IIn the spring of 2020, as Covid-19 was sweeping the globe, Mandy Cohen, director of the Centers of Disease Control and Prevention, was heading the North Carolina Department of Health and Human Services. One of the challenges she and her team faced was the outdated state of data that is ubiquitous in public health and medicine. “One of the first things we had to do was stop receiving laboratory data by fax,” Cohen told the conference Milken Institute 2024 global conferencewhere she spoke Monday with the institute’s president, Michael Milken.

“YEP. Embarrassing,” she continued, as the audience murmured in surprise. Early in the pandemicCohen acknowledged her state’s lack of comprehensive data as a major barrier to the response, as well as the lack of data interoperability. On Milken’s podium, she pointed to that experience when discussing her intention to improve the CDC’s data capabilities as director, a position she has held since July 2023.

“A lot has been invested, but we must continue. So we are really focused this year on getting more electronic case reporting,” Cohen said. “This allows for faster identification of those health threats. And we can do it. The technology exists. We just have to use it.”

That perspective is especially relevant as Cohen leads the CDC in the face of another potential public health threat, a widespread domestic outbreak of bird flu in cows. “I’ve spent a lot of time on bird flu in recent weeks,” says Cohen. “We need core capabilities to respond to these health threats.”

But Cohen and Milken did not discuss the CDC’s role in monitoring the ongoing spread of the H5N1 flu virus among dairy cattle — and dairy farm workers — in the U.S., which the director of the CDC’s influenza division has said is currently a low risk to the general public. . Milken did not ask follow-up questions about the handling of the outbreak, including the slow release of domestic data on the spread and sequence of the virus.

More broadly, however, Cohen called on Congress to give the CDC more resources and authority to build data processing capacity. “Data is absolutely critical if we are to protect the health of this country,” she said, specifically noting the need for better data-sharing capabilities. International supervision is also crucial. “Back to bird flu, right? We are looking for genetic changes in viruses around the world,” she said. “We want to be able to identify it and stop it at the source.”
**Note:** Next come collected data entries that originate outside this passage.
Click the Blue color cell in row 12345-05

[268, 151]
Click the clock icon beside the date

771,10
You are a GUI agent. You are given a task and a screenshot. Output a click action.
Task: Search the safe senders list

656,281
In addition to outbreak data, the agency is exploring ways to monitor social media conversations to more quickly identify crises as they occur at the community level, before surveillance can detect them.

But Cohen also called on the private sector — whose leaders filled the audience at the Milken Institute meeting in Los Angeles — to play a role in public health. “Businesses obviously want to have a healthy workforce that’s productive, and so they’re thinking about the health and well-being of them, especially if you’re a large employer and you have insurance, then it’s dollars and cents,” she says. said. “A healthier workforce means more money you can use for other parts of your business.”

For this, she said, companies must promote vaccination – she noted vaccinations against the flu, Covid-19 and RSV for children – and ensure the mental health of employees. And more broadly, Cohen called on companies to advocate for the importance of public health preparedness. “We can see how a virus can bring us to our knees in an instant,” she said. “And so, just as we must invest in the military to protect us, we must also invest in public health to protect us.”